What you should do
Retype every one of the following items verbatim, line for line.

Supplied records
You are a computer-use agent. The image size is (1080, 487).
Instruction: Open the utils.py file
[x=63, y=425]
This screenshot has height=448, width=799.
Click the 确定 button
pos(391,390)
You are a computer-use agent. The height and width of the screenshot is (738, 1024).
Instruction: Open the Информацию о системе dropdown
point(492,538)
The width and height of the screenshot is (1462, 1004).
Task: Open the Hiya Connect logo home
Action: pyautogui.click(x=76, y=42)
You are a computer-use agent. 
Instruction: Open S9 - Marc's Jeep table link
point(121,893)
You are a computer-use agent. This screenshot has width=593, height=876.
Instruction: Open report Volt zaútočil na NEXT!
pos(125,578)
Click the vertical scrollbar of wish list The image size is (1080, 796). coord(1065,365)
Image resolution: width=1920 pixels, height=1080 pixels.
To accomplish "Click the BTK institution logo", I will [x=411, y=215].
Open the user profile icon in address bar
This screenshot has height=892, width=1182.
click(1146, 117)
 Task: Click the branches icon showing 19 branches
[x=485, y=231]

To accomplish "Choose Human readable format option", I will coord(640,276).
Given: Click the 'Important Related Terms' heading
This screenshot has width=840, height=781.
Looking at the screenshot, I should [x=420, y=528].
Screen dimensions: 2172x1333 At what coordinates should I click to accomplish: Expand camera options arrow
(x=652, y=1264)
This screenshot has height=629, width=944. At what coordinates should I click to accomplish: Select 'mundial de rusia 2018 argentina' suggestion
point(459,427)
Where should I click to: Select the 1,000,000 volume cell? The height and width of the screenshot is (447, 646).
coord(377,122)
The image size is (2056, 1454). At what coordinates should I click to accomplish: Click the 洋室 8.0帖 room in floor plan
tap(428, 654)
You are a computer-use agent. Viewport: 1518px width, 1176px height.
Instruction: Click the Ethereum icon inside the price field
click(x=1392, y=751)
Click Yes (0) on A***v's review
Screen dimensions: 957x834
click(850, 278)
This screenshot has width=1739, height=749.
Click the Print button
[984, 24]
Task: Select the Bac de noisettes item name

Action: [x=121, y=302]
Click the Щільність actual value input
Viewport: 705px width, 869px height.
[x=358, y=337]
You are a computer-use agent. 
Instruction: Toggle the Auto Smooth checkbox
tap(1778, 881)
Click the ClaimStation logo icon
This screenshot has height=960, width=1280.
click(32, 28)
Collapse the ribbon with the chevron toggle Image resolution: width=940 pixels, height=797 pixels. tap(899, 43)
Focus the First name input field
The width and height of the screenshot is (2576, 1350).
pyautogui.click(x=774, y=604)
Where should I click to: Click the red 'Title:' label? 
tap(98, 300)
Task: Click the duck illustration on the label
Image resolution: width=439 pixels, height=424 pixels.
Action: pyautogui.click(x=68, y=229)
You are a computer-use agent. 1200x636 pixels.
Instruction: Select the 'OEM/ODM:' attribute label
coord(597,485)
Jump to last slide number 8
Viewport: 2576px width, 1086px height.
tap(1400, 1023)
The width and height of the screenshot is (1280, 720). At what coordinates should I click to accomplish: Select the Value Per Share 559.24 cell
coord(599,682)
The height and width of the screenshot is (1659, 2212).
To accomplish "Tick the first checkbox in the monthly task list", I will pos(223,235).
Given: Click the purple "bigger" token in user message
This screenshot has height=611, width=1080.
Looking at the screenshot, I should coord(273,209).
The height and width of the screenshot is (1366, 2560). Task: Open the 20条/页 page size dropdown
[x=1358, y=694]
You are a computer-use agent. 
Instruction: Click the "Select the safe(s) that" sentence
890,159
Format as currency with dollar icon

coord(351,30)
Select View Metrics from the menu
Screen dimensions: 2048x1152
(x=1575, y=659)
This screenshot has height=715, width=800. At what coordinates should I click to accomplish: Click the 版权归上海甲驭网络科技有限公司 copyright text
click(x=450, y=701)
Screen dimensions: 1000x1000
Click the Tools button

Exercise result
You are a computer-use agent. The image size is (1080, 487).
Instruction: Open the utils.py file
[x=63, y=425]
This screenshot has height=448, width=799.
Click the 确定 button
pos(391,390)
You are a computer-use agent. The height and width of the screenshot is (738, 1024).
Instruction: Open the Информацию о системе dropdown
point(492,538)
The width and height of the screenshot is (1462, 1004).
Task: Open the Hiya Connect logo home
Action: pyautogui.click(x=76, y=42)
You are a computer-use agent. 
Instruction: Open S9 - Marc's Jeep table link
point(121,893)
You are a computer-use agent. This screenshot has width=593, height=876.
Instruction: Open report Volt zaútočil na NEXT!
pos(125,578)
Click the vertical scrollbar of wish list The image size is (1080, 796). coord(1065,365)
Image resolution: width=1920 pixels, height=1080 pixels.
To accomplish "Click the BTK institution logo", I will [x=411, y=215].
Open the user profile icon in address bar
This screenshot has height=892, width=1182.
click(1146, 117)
 Task: Click the branches icon showing 19 branches
[x=485, y=231]

To accomplish "Choose Human readable format option", I will coord(640,276).
Given: Click the 'Important Related Terms' heading
This screenshot has width=840, height=781.
Looking at the screenshot, I should [x=420, y=528].
Screen dimensions: 2172x1333 At what coordinates should I click to accomplish: Expand camera options arrow
(x=652, y=1264)
This screenshot has height=629, width=944. At what coordinates should I click to accomplish: Select 'mundial de rusia 2018 argentina' suggestion
point(459,427)
Where should I click to: Select the 1,000,000 volume cell? The height and width of the screenshot is (447, 646).
coord(377,122)
The image size is (2056, 1454). At what coordinates should I click to accomplish: Click the 洋室 8.0帖 room in floor plan
tap(428, 654)
You are a computer-use agent. Viewport: 1518px width, 1176px height.
Instruction: Click the Ethereum icon inside the price field
click(x=1392, y=751)
Click Yes (0) on A***v's review
Screen dimensions: 957x834
click(850, 278)
This screenshot has width=1739, height=749.
Click the Print button
[984, 24]
Task: Select the Bac de noisettes item name

Action: [x=121, y=302]
Click the Щільність actual value input
Viewport: 705px width, 869px height.
[x=358, y=337]
You are a computer-use agent. 
Instruction: Toggle the Auto Smooth checkbox
tap(1778, 881)
Click the ClaimStation logo icon
This screenshot has height=960, width=1280.
click(32, 28)
Collapse the ribbon with the chevron toggle Image resolution: width=940 pixels, height=797 pixels. tap(899, 43)
Focus the First name input field
The width and height of the screenshot is (2576, 1350).
pyautogui.click(x=774, y=604)
Where should I click to: Click the red 'Title:' label? 
tap(98, 300)
Task: Click the duck illustration on the label
Image resolution: width=439 pixels, height=424 pixels.
Action: pyautogui.click(x=68, y=229)
You are a computer-use agent. 1200x636 pixels.
Instruction: Select the 'OEM/ODM:' attribute label
coord(597,485)
Jump to last slide number 8
Viewport: 2576px width, 1086px height.
tap(1400, 1023)
The width and height of the screenshot is (1280, 720). At what coordinates should I click to accomplish: Select the Value Per Share 559.24 cell
coord(599,682)
The height and width of the screenshot is (1659, 2212).
To accomplish "Tick the first checkbox in the monthly task list", I will pos(223,235).
Given: Click the purple "bigger" token in user message
This screenshot has height=611, width=1080.
Looking at the screenshot, I should coord(273,209).
The height and width of the screenshot is (1366, 2560). Task: Open the 20条/页 page size dropdown
[x=1358, y=694]
You are a computer-use agent. 
Instruction: Click the "Select the safe(s) that" sentence
890,159
Format as currency with dollar icon

coord(351,30)
Select View Metrics from the menu
Screen dimensions: 2048x1152
(x=1575, y=659)
This screenshot has height=715, width=800. At what coordinates should I click to accomplish: Click the 版权归上海甲驭网络科技有限公司 copyright text
click(x=450, y=701)
Screen dimensions: 1000x1000
Click the Tools button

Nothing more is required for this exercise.